Naquele ano aconteceram as primeiras eleições para governadores após o golpe
militar de 1964.
Mas independente desse
enfraquecimento, nós que estávamos na universidade, não temíamos assumir nossas
posições ideológicas. E no curso de História respirávamos rebeldias. Quase
unanimemente as lideranças do movimento estudantil se posicionavam à esquerda
no espectro geopolítico da guerra fria. E aqui no Brasil a ditadura, por sua
própria característica cerceadora das liberdades individuais, tornava essa
escolha óbvia para boa parte da juventude universitária. Principalmente nos
cursos de Ciências Humanas, embora não somente nestes.

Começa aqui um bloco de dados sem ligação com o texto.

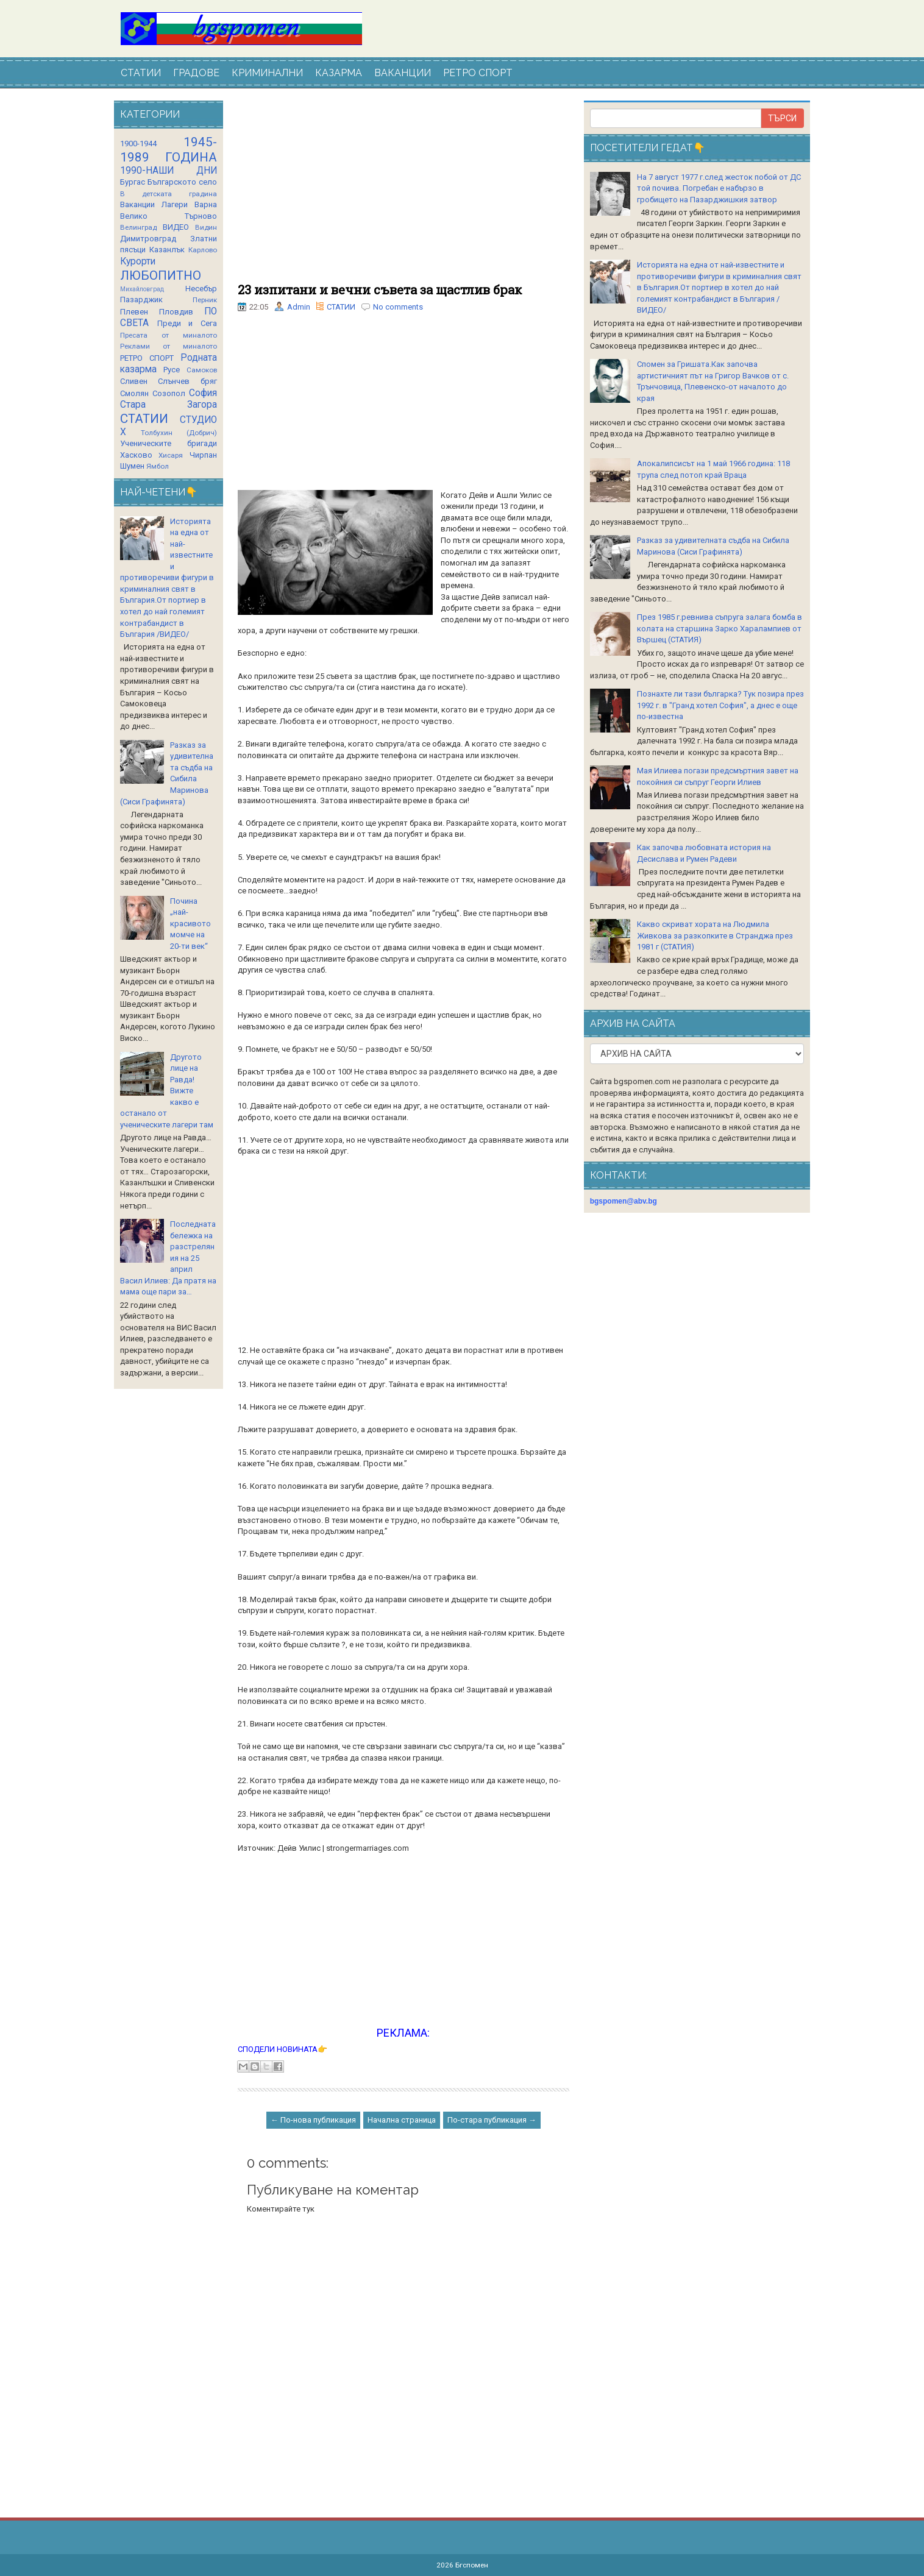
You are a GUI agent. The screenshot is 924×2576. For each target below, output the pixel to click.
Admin (298, 306)
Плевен (134, 311)
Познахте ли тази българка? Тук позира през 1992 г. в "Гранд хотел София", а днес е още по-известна (720, 705)
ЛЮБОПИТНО (160, 275)
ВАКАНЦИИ (402, 73)
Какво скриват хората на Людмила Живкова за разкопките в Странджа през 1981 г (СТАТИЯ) (715, 935)
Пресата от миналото (168, 335)
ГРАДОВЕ (196, 73)
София (203, 393)
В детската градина (168, 194)
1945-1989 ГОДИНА (168, 150)
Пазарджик (141, 299)
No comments (398, 306)
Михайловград (142, 289)
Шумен (132, 465)
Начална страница (402, 2119)
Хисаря (170, 455)
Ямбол (157, 466)
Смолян (134, 393)
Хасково (136, 454)
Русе (171, 369)
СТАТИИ (141, 73)
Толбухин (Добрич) (179, 432)
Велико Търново (168, 216)
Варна (205, 204)
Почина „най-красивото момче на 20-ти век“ (190, 923)
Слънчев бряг (187, 381)
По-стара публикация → (491, 2119)
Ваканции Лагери (154, 204)
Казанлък (167, 249)
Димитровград (148, 238)
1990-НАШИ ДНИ (168, 170)
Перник (205, 300)
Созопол (168, 393)
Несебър (201, 288)
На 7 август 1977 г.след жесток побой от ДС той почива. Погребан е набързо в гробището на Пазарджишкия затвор (719, 188)
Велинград (138, 227)
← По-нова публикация (313, 2119)
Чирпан (203, 454)
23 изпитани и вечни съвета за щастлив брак (380, 289)
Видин (206, 227)
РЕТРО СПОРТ (478, 73)
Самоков (202, 370)
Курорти (137, 261)
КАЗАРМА (338, 73)
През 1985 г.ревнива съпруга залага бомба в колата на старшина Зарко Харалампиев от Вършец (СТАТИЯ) (719, 628)
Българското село (182, 181)
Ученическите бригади (168, 443)
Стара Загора (168, 404)
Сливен (133, 381)
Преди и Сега (187, 323)
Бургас (132, 181)
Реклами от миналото (168, 346)
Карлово (202, 250)
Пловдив (176, 311)
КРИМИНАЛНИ (267, 73)
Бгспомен (471, 2565)
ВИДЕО (176, 227)
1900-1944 (138, 143)
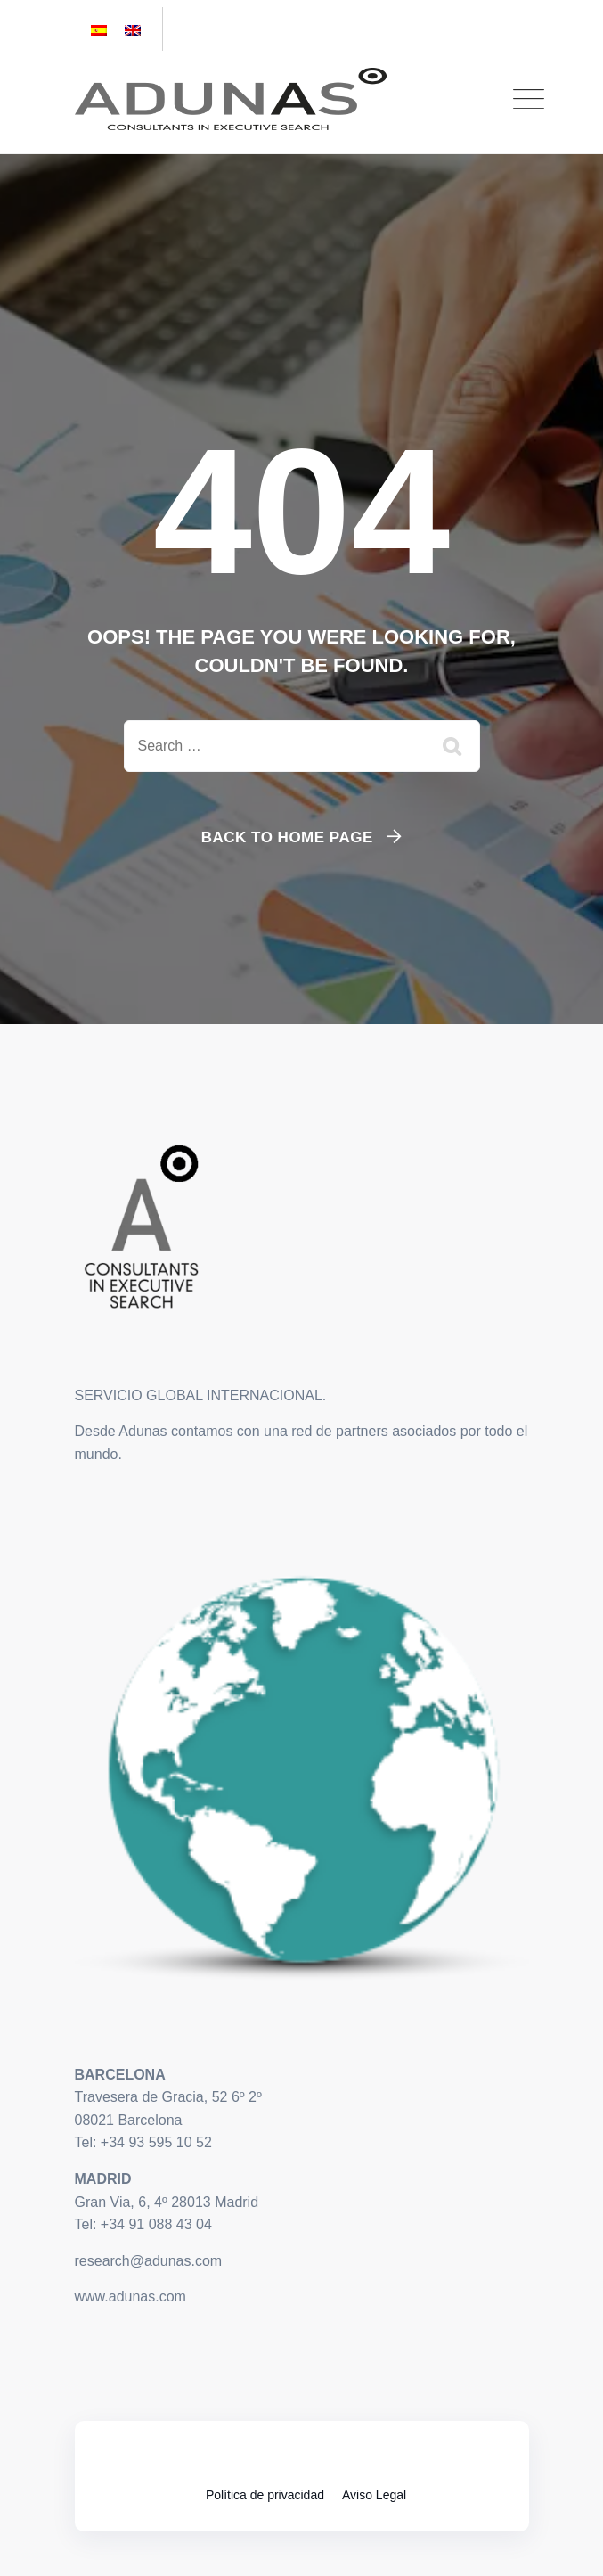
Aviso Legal (374, 2495)
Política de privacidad (265, 2495)
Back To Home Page (287, 837)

Por isso a Revolução Russa era
impactante. Ela representava um anseio de liberdade, que vinha acompanhado da
crítica ao capitalismo, pelo seu caráter opressor e fomentador de perversas
desigualdades sociais.
Enfim, a paixão por esse fato
histórico impactante ocorrido em 1917, mas no mesmo mês em que ocorreriam as
eleições para o Centro Acadêmico, naquele momento 65 anos depois, nos levou a
escolha do nome da chapa: OUTUBRO! Não houve divergência, e também não teve
concorrência. A eleição ocorreu com chapa única, e o slogan, igualmente ousado,
mais do que nos inspirar refletia o nosso sentimento: “Outros Outubros virão!”
No entanto, tínhamos opiniões
diferentes quanto aos rumos das transformações geradas por aquela revolução,
que transformou a Rússia na União Soviética e colocava em prática as ideias e
teorias do socialismo, apresentadas pelas formulações de Marx, Engels e outros
que se destacaram na crítica ao capitalismo no século XIX.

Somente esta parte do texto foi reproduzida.